Однако между логосом и мифом существует непроходимая пропасть. Ибо при
применении принципа логоса к предметной сфере мифа не только утрачивается живое
многообразие мифа и ослабляется систематизирующее единство и абстрактная
понятийность, но миф подчиняется трансцендентности, которой чужда его
направленность на чувственно воспринимаемое. Так, на вершине платоновской
систематики идей находится идея блага, которую невозможно созерцать. У
Аристотеля боги, которые движут сферы, подчинены единому богу, который является
высшей и последней причиной движения, сам недвижим и пребывает в абсолютной
трасцендентности.
Благодаря этому выступает не только отличие между мифом и логосом, но может
быть правильно понято отличие между логосом и наукой. Ибо оказывается, что
обычная формулировка принципа логоса неточна, приводит к недоразумениям и
скорее должна гласить: следует искать доказательства для высшей
трансцендентности и демонстрировать связи обоснования, согласно которым все в
конечном счете имеет общие корни в трансцендентном, будь то благо, бог или
что-либо еще. В этом смысле логос есть метафизика в классическом понимании
слова. Но если мы сравним эту метафизику с онтологией, которая лежит в основе
науки, тогда мы увидим, что их миры различны и что только шаткая формулировка
основного принципа, лежащего в основе логоса, навязывает мнение, что логос есть
разновидность до-науки. Ибо научная онтология характеризуется именно тем, что
освобождается от всего трансцендентного.
Однако метафизика логоса не что иное как онтологический концепт. Поэтому
заканчивается также сравнение между мифом и греческим логосом с одной стороны и
греческим логосом и наукой с другой стороны точно так же, как между мифом и
наукой: переходы от мифа к логосу и от логоса к науке были не прогрессом, а
переходами к новым аспектам реальности.
12
История духа, таким образом, не должна (здесь я перехожу к последнему пункту)

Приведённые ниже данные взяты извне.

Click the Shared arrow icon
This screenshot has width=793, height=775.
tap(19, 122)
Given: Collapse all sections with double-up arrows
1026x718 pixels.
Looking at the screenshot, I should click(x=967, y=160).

пониматься как линейное движение от примитивного к высшему. Она демонстрирует
скачки и повороты, в которых общее направление полностью изменяется.
Впечатление подъема к вершине, как было замечено в начале доклада, возникает
лишь благодаря тому, что мы рассматриваем историю с ее конца, а именно, от
научно-технической эпохи.
Здесь возникает однако вопрос, как объяснить эти скачки и повороты к новым
аспектам реальности. Какое объясняющее понятие должны мы положить в основу
ответа? Научное, метафизиченское или мифическое? Как только мы применим одно из
них, все прочее понимание действительности будет рассматриваться в свете
соответствуюшщей онтологии и будет закрепляться в представлении, будто только
она истинна и поэтому люди в той или иной степени всегда ей руководствовались.
Для этого однако нет теоретических оснований.
13
Но если мы должны отказаться от позиции выносящих приговор истории, что
означает тогда наша современная жизнь? Мы живем ведь в научную эпоху, миф и
логос давно исчезли с исторической арены и ничто не может пробудить их к жизни.
Такая оценка покоилась бы однако на заблуждении. Это заблуждение, потому что
именно в нашем экзистенциальном опыте мы неизменно думаем мифически: в нашем
отношении к рождению и смерти, в любви, в отношении к природе, в восприятии
искусства и религии. Здесь мы повсюду сталкиваемся с мистерией бытия и вряд ли
научное просвещение сможет что-либо изменить. Современный человек живет, так
сказать, во многих мирах: научно-техническом мире, который господствует в его
повседневности и профессиональной деятельности, однако без труда и
непроизвольно оказывается в другом мире, когда любуется пейзажем или мифическим
колдовством искусства, посещая церковь, совершено независимо от того, является
человек верующим или нет в узком смысле слова. Все эти различные способы
переживания мира живут в нем, и только от ситуации зависит, когда они
актуализируются. В этой постоянной смене точек зрения выражается также то, что
научная эпоха, с одной стороны, прославляется как насыщенная неисчислимымим
благами, с другой стороны, сверхрационализация ведет к опустыниванию жизни,
которое все более воспринимается как невыносимое.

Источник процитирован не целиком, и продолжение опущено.